Subcutaneous Hematoma Elevates Plasma Levels of FDP and D-Dimer; an Analysis by Animal Model Experiments.

PURPOSE

Trauma-associated coagulopathy has been considered to develop as a result of increased fibrinolysis due to massive bleeding, tissue damage and hypoperfusion. However, it has not been investigated whether hematoma may cause trauma-associated coagulopathy. Using experimental animal model, we analyzed the effects of hematoma formation on coagulation and fibrinolysis parameters.

MATERIALS

Male Wistar rats were used for the studies.

METHODS

We made an animal model of subcutaneous hematoma without tissue injuries. This model can be categorised as a kind of trauma models. We created experimentally subcutaneous hematomas in test animals using blood collected from other animals. We performed blood sampling to measure blood cell counts and coagulation parameters from test animals at 1, 6, 24, 48 and 96 hours after hematoma generation.

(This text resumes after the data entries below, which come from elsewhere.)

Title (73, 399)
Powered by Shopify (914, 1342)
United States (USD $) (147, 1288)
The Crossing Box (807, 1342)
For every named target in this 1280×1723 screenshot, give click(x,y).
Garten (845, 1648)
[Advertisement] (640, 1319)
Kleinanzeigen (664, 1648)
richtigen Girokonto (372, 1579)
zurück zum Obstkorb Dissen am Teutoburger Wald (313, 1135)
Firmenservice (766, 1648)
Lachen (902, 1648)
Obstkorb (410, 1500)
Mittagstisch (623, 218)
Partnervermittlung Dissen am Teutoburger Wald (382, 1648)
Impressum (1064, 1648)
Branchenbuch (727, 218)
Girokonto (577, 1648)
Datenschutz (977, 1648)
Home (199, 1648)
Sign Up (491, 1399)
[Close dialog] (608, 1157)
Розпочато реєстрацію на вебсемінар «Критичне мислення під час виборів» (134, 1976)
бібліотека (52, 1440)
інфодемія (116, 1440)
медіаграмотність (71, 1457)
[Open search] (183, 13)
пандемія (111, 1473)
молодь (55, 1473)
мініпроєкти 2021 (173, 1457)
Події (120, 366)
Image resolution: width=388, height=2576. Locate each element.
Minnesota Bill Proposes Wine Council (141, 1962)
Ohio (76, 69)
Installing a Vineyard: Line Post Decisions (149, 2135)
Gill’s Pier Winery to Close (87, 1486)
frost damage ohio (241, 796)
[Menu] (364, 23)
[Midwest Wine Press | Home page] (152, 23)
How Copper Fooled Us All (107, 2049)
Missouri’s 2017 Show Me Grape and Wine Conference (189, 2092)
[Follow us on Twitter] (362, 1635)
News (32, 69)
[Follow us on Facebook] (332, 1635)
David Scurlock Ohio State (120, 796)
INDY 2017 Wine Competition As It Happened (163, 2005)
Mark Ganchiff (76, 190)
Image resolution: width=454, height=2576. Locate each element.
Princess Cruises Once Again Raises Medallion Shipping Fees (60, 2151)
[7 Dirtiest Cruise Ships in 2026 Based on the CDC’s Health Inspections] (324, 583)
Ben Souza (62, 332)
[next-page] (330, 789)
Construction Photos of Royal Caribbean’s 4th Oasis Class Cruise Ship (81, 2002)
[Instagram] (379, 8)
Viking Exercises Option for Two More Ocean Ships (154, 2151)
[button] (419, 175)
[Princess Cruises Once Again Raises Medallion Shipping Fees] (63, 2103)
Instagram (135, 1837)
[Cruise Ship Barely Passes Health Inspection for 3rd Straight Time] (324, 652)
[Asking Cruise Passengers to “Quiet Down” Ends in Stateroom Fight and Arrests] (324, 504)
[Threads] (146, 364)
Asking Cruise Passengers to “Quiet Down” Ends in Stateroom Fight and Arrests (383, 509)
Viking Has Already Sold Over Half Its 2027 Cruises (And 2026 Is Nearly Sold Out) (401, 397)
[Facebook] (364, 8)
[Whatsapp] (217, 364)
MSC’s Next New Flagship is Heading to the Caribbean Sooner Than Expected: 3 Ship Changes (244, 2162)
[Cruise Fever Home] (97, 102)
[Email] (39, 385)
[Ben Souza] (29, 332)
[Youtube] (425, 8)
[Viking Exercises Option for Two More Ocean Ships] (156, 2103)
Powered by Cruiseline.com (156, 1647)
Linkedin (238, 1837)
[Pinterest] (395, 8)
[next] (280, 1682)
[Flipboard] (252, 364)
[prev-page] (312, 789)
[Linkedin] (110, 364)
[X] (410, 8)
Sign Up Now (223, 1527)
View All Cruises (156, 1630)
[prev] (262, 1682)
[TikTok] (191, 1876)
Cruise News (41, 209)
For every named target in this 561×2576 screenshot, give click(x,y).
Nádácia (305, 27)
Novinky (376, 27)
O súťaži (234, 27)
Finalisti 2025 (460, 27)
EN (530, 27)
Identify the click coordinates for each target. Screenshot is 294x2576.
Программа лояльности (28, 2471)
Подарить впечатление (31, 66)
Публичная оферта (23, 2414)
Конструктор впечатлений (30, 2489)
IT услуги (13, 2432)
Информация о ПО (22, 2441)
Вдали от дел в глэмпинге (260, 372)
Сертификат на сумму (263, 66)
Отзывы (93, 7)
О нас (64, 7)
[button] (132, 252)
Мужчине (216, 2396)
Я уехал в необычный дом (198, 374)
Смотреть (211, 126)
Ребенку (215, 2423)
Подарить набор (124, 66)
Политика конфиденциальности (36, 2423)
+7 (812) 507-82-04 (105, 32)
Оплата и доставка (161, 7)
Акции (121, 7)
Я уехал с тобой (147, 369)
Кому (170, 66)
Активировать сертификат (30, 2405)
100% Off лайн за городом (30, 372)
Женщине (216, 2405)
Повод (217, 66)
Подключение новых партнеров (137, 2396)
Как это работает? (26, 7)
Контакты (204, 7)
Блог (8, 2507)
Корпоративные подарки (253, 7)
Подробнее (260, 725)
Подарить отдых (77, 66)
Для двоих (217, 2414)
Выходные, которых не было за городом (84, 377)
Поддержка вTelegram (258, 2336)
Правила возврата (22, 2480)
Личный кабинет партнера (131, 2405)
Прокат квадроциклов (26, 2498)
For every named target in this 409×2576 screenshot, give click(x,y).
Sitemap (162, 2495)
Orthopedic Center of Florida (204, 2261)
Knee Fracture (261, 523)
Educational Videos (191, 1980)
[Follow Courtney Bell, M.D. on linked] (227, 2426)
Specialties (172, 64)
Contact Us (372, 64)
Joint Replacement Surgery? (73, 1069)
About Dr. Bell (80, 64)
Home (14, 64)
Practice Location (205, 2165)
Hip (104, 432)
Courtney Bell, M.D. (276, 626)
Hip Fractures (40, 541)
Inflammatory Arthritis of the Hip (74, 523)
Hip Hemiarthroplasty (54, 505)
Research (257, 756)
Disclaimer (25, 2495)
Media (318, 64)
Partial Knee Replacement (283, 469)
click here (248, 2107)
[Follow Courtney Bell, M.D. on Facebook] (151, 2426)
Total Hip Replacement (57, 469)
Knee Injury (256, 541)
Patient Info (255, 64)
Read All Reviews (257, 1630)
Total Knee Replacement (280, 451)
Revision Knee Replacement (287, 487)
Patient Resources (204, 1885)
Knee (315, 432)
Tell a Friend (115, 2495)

Blood samples were collected and immediately sent for measurement of CBC, Prothrombin, FDP, D-dimer, Fibrinogen, Antithrombin, AST and ALT. Furthermore, after 1, 24 and 48 hours, we performed dynamic evaluation of coagulation/fibrinolysis function using thromboelastometry method.

RESULTS

After the hematoma were created, FDP and D-dimer increased over time, and reached a plateau after 48 hours. During the period, there was no decrease in Fibrinogen and Antithrombin, and no thrombocytopenia occurred. Moreover, no obvious changes in coagulation/fibrinolysis function were observed employing thromboelastometry.

DISCUSSION

Elevated FDP and D-dimer after hematoma creation are assumed to be synthesized in the hematoma, not in the streaming blood. Thromboelastometry also shows that elevated levels of FDP and D-dimer are not caused by intravascular coagulation and subsequent fibrinolysis.

CONCLUSION

The study showed that subcutaneous hematomas caused increases in FDP and D-dimer levels, without activating the blood coagulation/fibrinolysis system.